▶ Work item
Lines of the data that contain the word "agent" are the ones to copy.

===== Data for processing

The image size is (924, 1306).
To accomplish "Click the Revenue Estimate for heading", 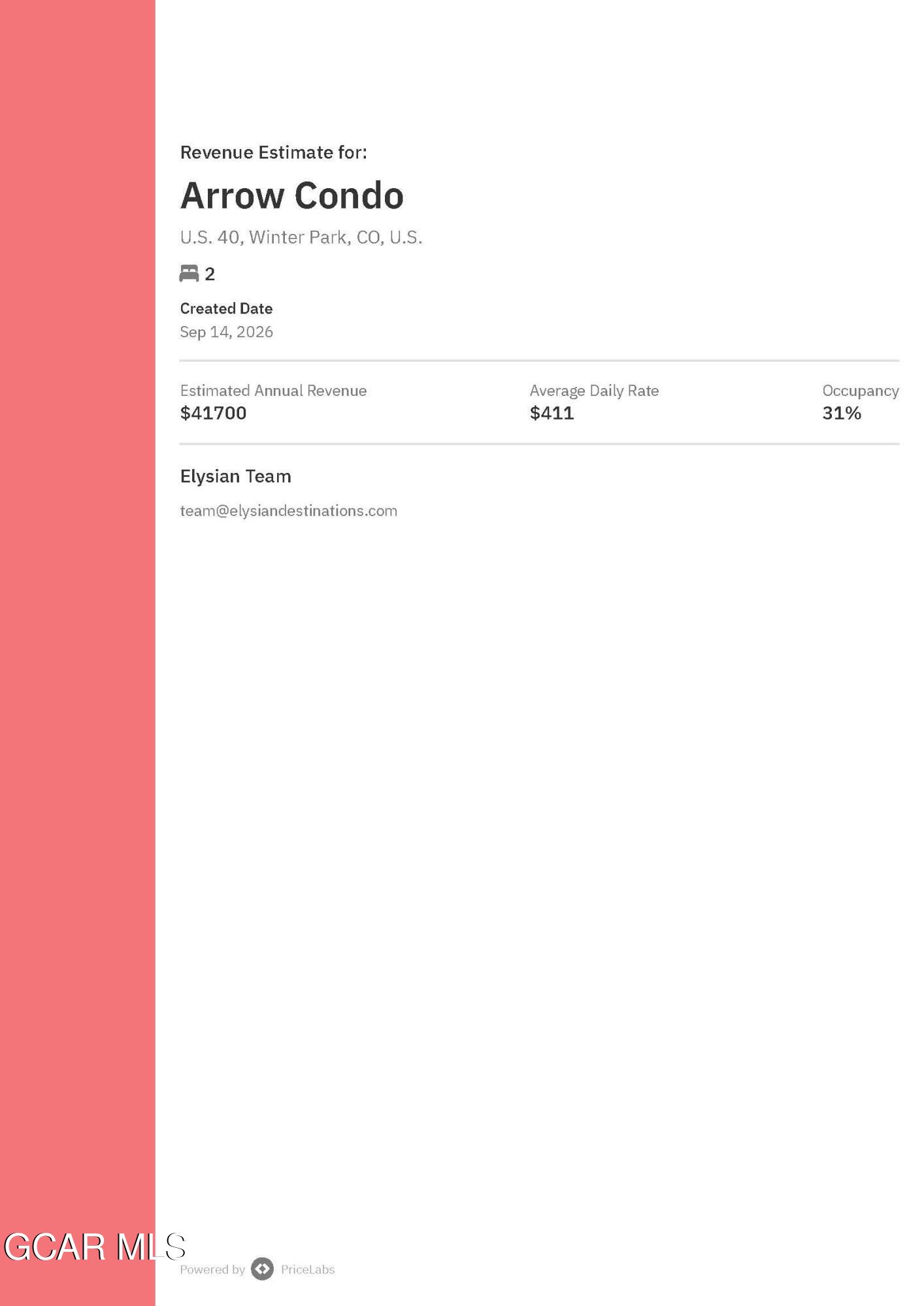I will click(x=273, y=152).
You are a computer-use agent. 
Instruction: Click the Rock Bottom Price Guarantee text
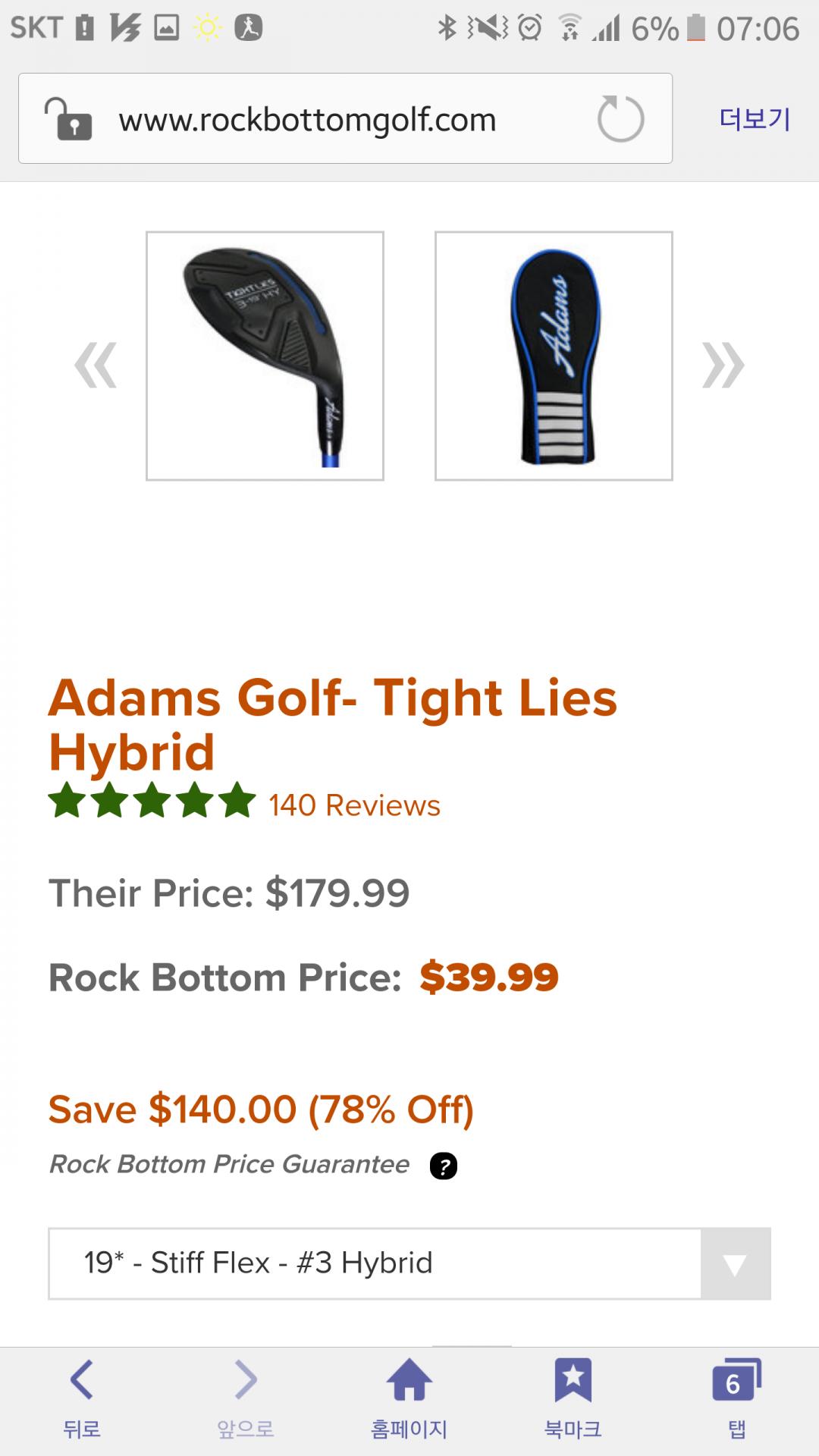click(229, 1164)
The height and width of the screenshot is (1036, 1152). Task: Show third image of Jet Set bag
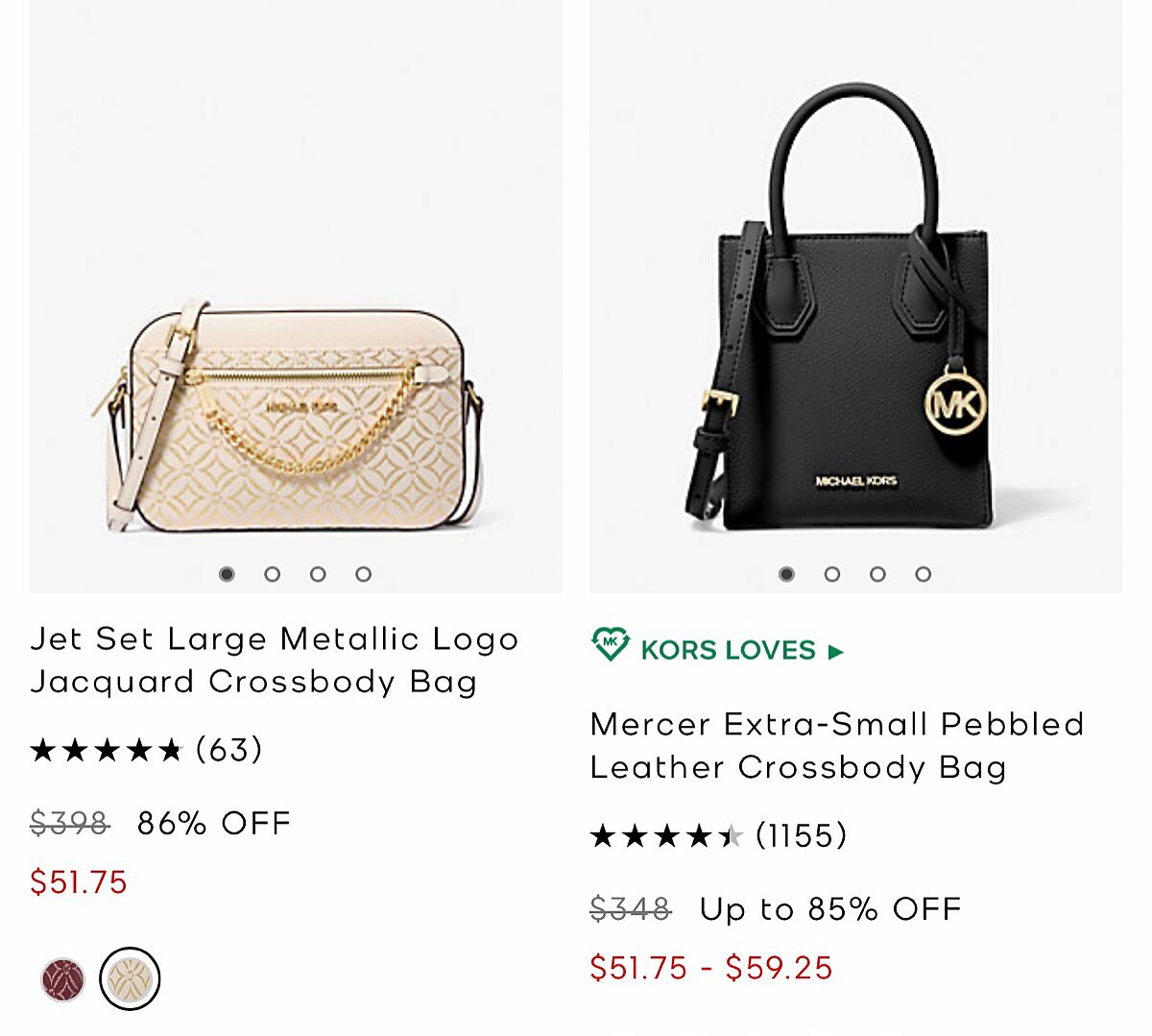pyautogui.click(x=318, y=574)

==========
===== Data for processing

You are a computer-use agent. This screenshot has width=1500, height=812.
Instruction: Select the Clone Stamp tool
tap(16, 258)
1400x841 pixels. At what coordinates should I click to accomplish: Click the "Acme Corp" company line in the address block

==========

▶ Task response
You are a computer-use agent. 
You are a computer-use agent. This screenshot has width=1500, height=812.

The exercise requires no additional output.